When the IOC (International Olympic Committee) selected Beijing as the host city of the 2022 Winter Olympics, it justified the torment of one million Uyghurs, and solidified its own hypocrisy. This self-proclaimed leader of the Olympic movement will dress itself with a cloth of compassion, and claim to use sports as a way to “promote peace.” It will bare a flag with five interlocking rings to symbolize the continents joining in unity under Olympism and draw up an Olympic Charter to outline rules and regulations for its organization to act with morality.
Then turn around and say, there’s a price to their humanity.
Less than 3,000km away from the Olympic host city, China’s north-western region of Xinjiang contains hundreds of internment camps. Where a Uyghur woman will ask for what crime she is being punished. That she was made to be removed from her family. Demonized by her country. Taken to work as a 21st-century slave under the guise of “re-education.”
She will ask, for what crime she is being punished, that this government should then be rewarded.
For her screams to be drowned by the echoes of celebration.
On the same land, she is led to a dark room by another female inmate. An inmate whose eyes will pass prayers before leaving her to three guards. They will beat her with a rod until her tears become blood. Rape her until her dignity and sanity are stripped just as quickly as her clothes. And when they see the last ounce of resistance, holding on to life, they will take their electric stick, sear it within her genital tract, and shock it out from inside.
On the same land, she is subject to the worst types of torment, an athlete will kiss this ground, exhausted, after winning her first Olympic gold.
For years, the Chinese government has been allowed to fuel an active genocide of the Uyghur Muslim population over crickets of indifferent politicians. Over $2 billion later, it has set itself up to compete as the largest mass internment of an ethnic-religious minority group, second to World War II, right in front of our screens.
So where do we draw the line, when our entertainment is proudly linked to a human cost?
To host the world's largest sporting event is to reap the benefits of international attention. A chance for any oppressor to become the IOC's highest bidder. Boost their nation’s pride. And like an abuser who waits for his guests as expected, will lock away his violence in the depths of his closet and make his space appear more peaceful, welcoming. Like home.

Provided information:

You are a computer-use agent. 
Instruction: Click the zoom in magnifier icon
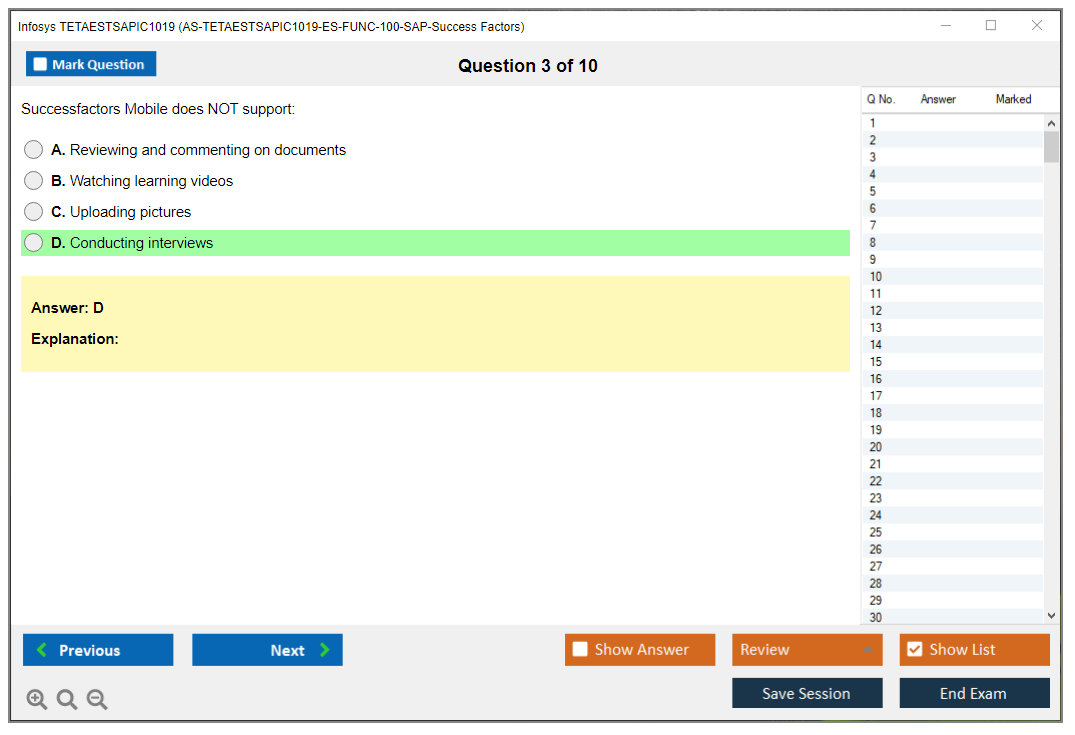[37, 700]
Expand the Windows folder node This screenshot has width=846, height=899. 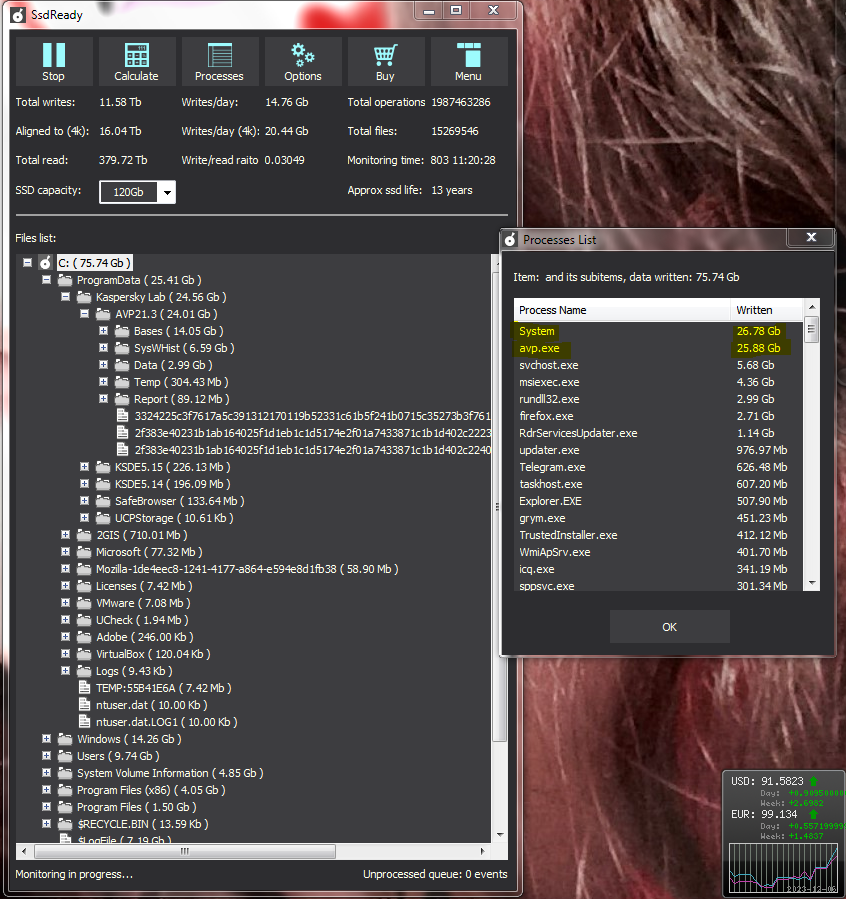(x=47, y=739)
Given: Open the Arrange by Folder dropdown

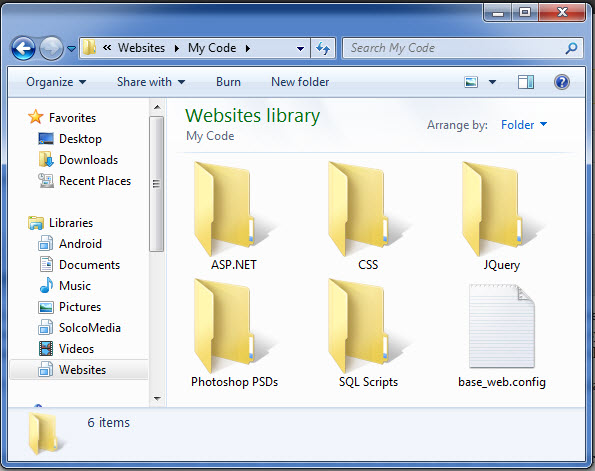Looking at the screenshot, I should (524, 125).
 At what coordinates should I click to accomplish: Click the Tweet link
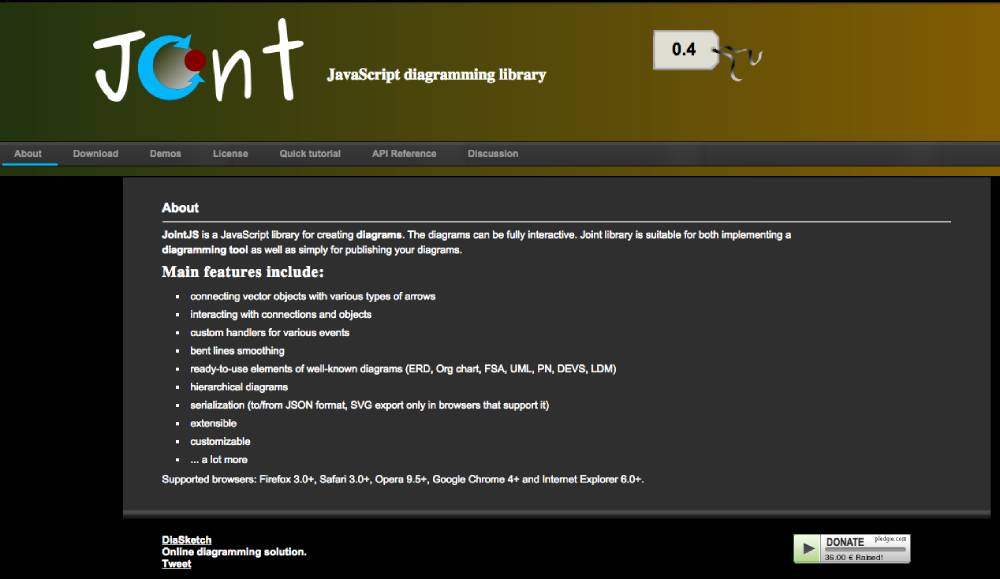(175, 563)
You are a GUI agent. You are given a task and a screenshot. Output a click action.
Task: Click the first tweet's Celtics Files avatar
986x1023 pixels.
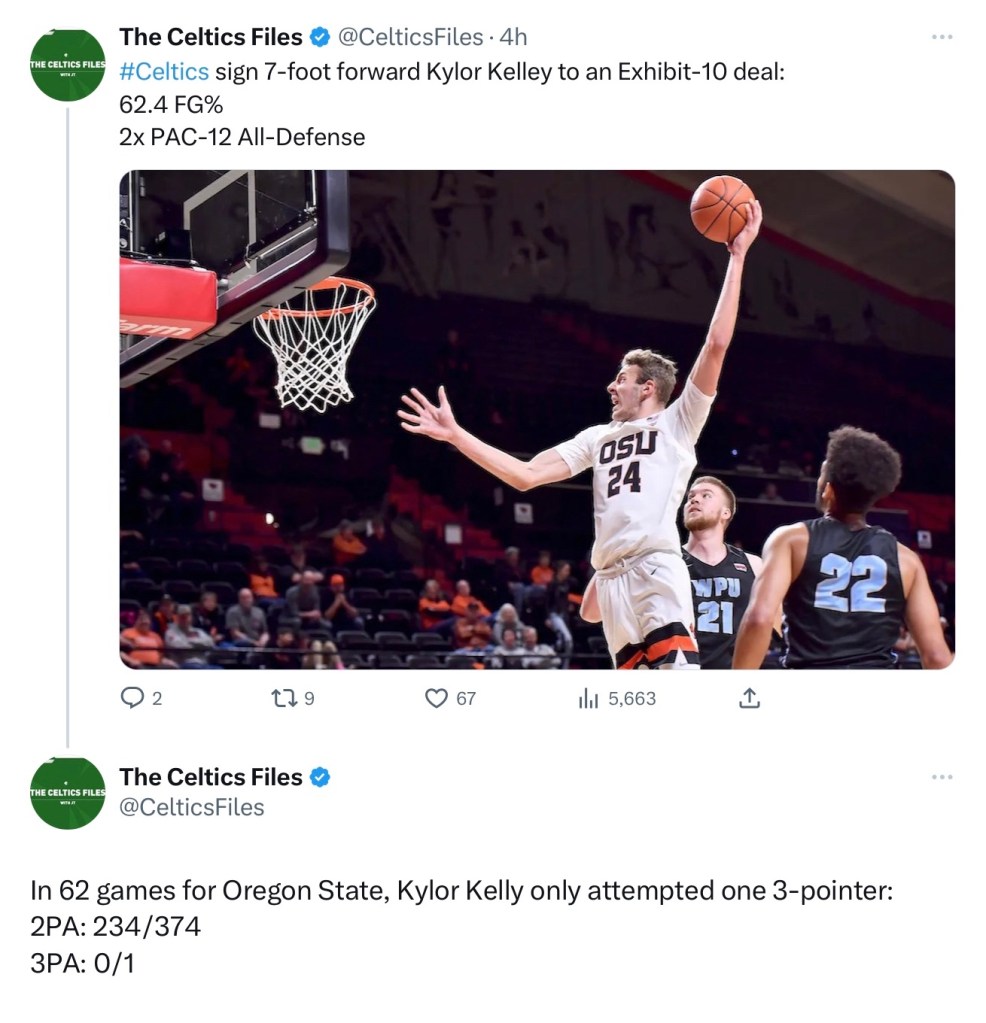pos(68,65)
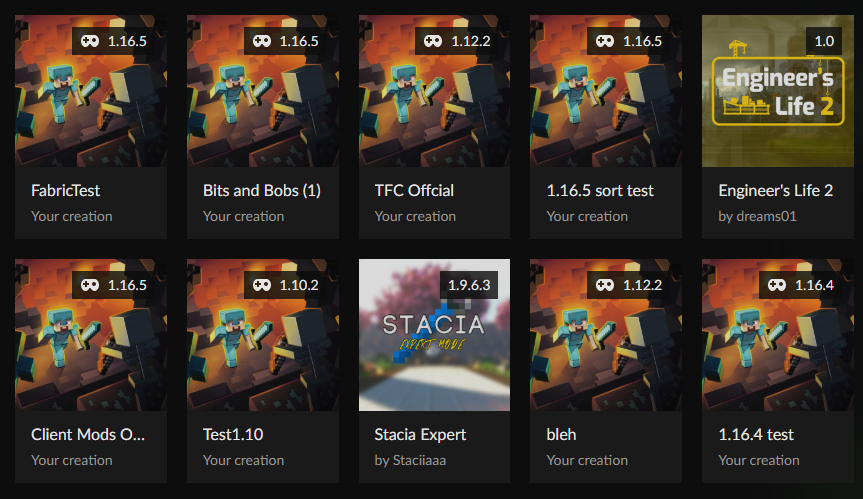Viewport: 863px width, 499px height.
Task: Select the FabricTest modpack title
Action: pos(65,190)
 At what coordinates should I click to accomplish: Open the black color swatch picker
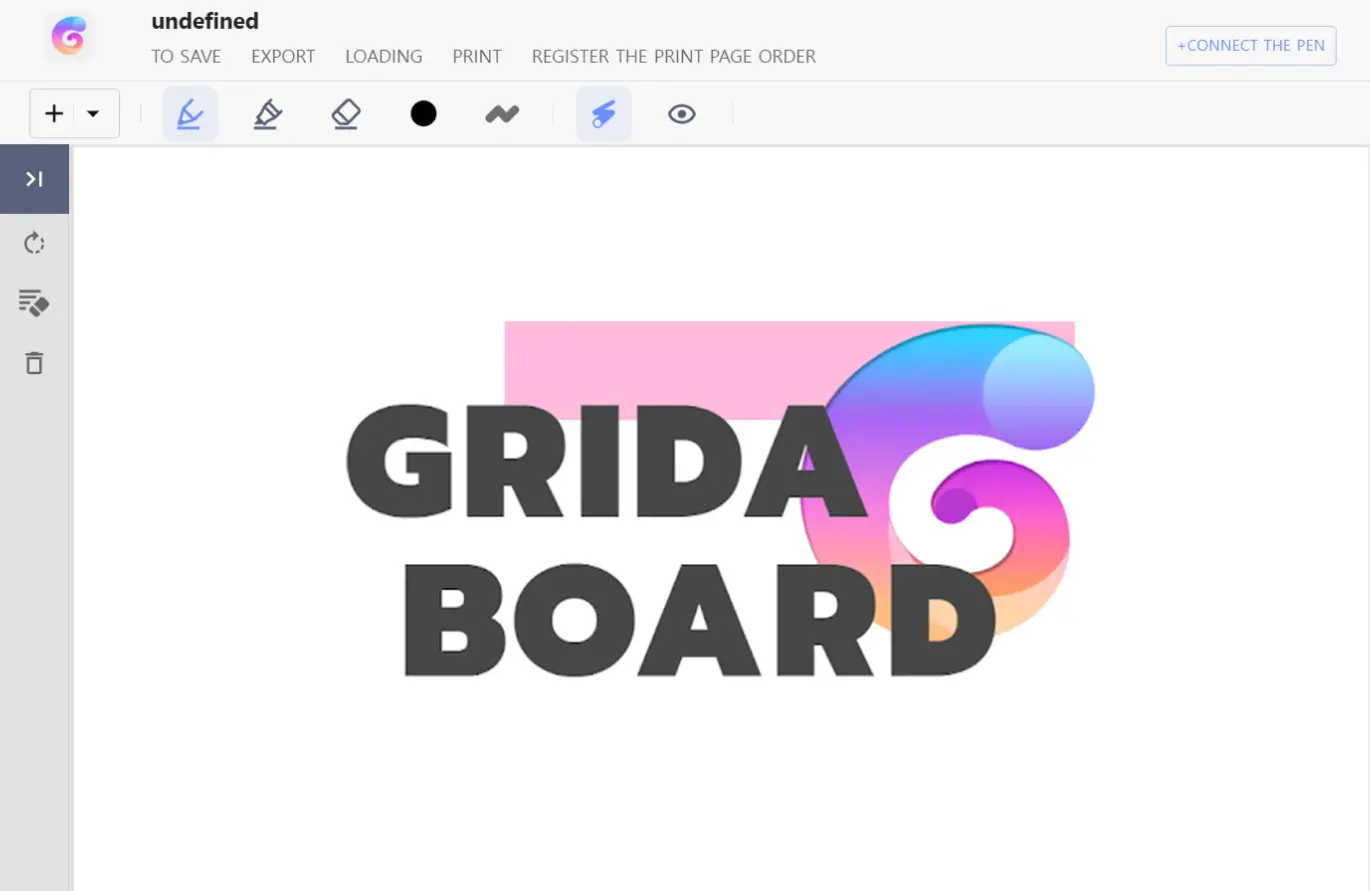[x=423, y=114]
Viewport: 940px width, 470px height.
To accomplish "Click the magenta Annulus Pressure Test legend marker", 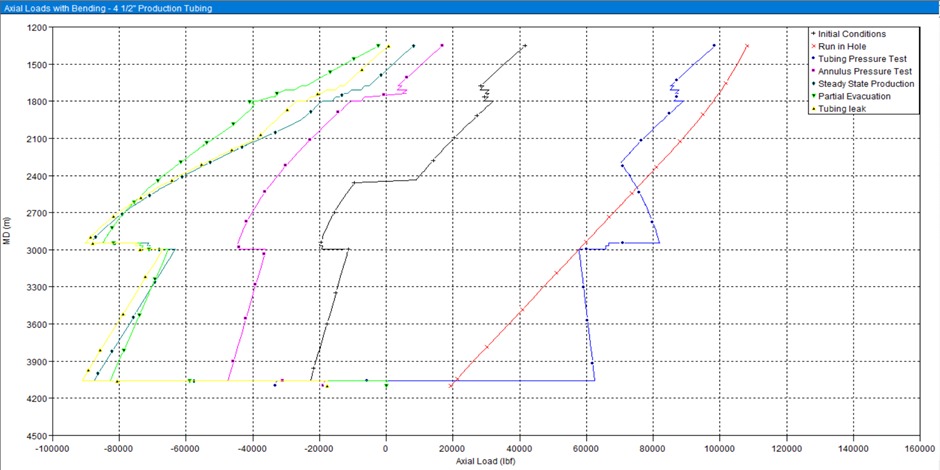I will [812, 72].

Actions to take:
1/ In the passage on the Beijing Olympics, how far is Xinjiang from the Olympic host city?
2/ Do these statements agree with the passage on the Beijing Olympics? (a) The IOC chose Beijing to host the 2022 Winter Olympics. (b) Xinjiang lies in China's south-eastern region. (c) The Olympic flag has six interlocking rings.
3/ In one to three sentences, explain why the passage on the Beijing Olympics says hosting the world's largest sporting event appeals to an oppressor.
Answer using only the text.

Numbered responses:
1/ Less than 3,000km away.

2/
(a) Yes: "When the IOC (International Olympic Committee) selected Beijing as the host city of the 2022 Winter Olympics"
(b) No: "China’s north-western region of Xinjiang"
(c) No: "a flag with five interlocking rings"

3/ Hosting lets the host reap the benefits of international attention and boost their nation's pride. Like an abuser expecting guests, the host can also lock away its violence and make its space appear peaceful and welcoming.